Microscale is not about being smaller for the sake of it. It’s about being right-sized. Small enough to reason about. Small enough to trust. Small enough that when something breaks, you know where to look.
And simple:
Scaling is a simple question of vertically scaling with faster CPUs, more RAM, giving it NVMe drives.
Backups and disaster recovery is a simple question of setting up a systemd script to archive your data folder and ship it elsewhere, every once in a while.
“Simple” is a super important thing here.
Ownership as a feature
For ownership, I’m leaning equally on a very simple and useful model: MolnOS is free for any personal and non-commercial use. For commercial use, you buy it once. Version 1.x is yours, perpetually, for your organization. No salespeople or “quick video chats” involved. You pay for the software, and then you decide how and where to run it.

That’s an increasingly unusual model in software land, not to speak of cloud land. You won’t find many others offering that.
Who MolnOS is for
MolnOS is for people who like understanding their systems. For teams who want leverage without dependency. For engineers who enjoy clarity more than buzzwords.
It’s for those moments when you realize you don’t actually need a planet-scale platform — just a good one.
And if you’re curious, the docs are at docs.molnos.cloud, with a short introduction here.

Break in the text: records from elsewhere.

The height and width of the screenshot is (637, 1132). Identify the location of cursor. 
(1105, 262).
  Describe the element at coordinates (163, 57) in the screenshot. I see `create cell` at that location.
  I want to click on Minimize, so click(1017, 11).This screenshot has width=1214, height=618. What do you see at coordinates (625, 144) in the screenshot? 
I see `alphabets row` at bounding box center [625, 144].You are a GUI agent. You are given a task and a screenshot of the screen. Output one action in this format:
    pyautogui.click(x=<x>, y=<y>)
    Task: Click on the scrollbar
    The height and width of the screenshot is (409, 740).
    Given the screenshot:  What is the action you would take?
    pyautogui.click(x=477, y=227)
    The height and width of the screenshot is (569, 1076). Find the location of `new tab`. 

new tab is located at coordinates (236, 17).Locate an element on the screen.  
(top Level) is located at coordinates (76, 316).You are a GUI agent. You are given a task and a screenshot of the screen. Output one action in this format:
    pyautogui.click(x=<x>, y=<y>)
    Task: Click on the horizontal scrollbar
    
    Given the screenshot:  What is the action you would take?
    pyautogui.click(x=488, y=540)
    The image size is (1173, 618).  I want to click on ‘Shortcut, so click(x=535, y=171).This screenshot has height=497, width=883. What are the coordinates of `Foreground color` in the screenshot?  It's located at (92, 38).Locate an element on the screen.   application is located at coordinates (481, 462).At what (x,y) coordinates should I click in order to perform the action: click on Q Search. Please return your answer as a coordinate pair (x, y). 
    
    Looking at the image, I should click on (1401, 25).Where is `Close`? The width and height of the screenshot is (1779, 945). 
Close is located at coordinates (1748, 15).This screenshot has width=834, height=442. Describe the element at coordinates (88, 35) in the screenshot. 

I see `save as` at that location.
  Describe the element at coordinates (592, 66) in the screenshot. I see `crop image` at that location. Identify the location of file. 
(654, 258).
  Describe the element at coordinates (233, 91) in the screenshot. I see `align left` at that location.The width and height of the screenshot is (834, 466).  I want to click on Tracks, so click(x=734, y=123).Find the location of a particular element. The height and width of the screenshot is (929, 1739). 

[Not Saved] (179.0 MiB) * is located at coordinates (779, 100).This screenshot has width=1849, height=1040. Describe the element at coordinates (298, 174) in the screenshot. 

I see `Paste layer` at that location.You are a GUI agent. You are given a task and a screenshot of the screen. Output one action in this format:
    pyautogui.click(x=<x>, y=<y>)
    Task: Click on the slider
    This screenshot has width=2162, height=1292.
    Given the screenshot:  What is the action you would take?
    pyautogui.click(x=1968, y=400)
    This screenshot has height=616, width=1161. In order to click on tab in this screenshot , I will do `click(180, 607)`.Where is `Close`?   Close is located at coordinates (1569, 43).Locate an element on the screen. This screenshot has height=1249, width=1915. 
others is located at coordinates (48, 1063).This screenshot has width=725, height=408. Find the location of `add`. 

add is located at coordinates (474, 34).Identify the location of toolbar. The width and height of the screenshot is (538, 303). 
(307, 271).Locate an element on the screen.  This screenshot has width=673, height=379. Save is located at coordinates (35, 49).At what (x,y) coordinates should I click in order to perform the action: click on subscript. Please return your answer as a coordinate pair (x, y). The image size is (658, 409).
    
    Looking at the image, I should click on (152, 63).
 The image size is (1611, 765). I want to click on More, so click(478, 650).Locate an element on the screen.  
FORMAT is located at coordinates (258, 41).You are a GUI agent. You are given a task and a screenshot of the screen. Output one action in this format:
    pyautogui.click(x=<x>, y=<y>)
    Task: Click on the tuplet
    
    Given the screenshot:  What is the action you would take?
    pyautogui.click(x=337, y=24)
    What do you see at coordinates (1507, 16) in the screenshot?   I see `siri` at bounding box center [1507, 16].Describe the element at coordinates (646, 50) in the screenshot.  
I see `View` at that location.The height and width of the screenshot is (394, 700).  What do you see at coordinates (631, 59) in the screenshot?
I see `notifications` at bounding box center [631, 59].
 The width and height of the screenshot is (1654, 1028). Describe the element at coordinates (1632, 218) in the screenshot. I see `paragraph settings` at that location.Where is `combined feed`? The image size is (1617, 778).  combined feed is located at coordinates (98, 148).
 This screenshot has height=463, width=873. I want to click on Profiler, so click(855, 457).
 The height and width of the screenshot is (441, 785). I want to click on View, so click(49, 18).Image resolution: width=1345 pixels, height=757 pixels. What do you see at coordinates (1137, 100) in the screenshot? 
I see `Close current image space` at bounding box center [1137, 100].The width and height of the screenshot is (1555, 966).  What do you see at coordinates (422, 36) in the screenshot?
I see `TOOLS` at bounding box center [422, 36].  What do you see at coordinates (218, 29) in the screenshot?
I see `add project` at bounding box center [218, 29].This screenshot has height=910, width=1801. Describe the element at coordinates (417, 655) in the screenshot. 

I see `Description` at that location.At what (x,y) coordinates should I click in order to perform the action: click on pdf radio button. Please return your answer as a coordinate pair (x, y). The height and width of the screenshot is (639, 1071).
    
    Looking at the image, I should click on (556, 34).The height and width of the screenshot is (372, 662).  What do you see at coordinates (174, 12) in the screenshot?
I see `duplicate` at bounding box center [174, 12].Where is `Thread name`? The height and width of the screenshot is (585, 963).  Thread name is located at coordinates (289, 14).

Get going in seconds by running:
curl -sSL https://releases.molnos.cloud/install.sh | bashOr if you are in the npm ecosystem (and are OK with not having the CLI), you could just run:
npm install molnosClosing thoughts
Building MolnOS has been a long-running quest for me, with the kernel of that idea starting way back in 2018 or so, being frustrated with AWS—like pretty much everyone those/these days. Some things don’t change.
Thanks also to all the people I’ve had conversations with over the last year about this, as I’ve had more focused time to build it. No thanks to the weird looks you all gave me, when I was telling you about this crazy idea, though! 😉
If the core concepts of MolnOS resonate with you, I’d love to hear your thoughts.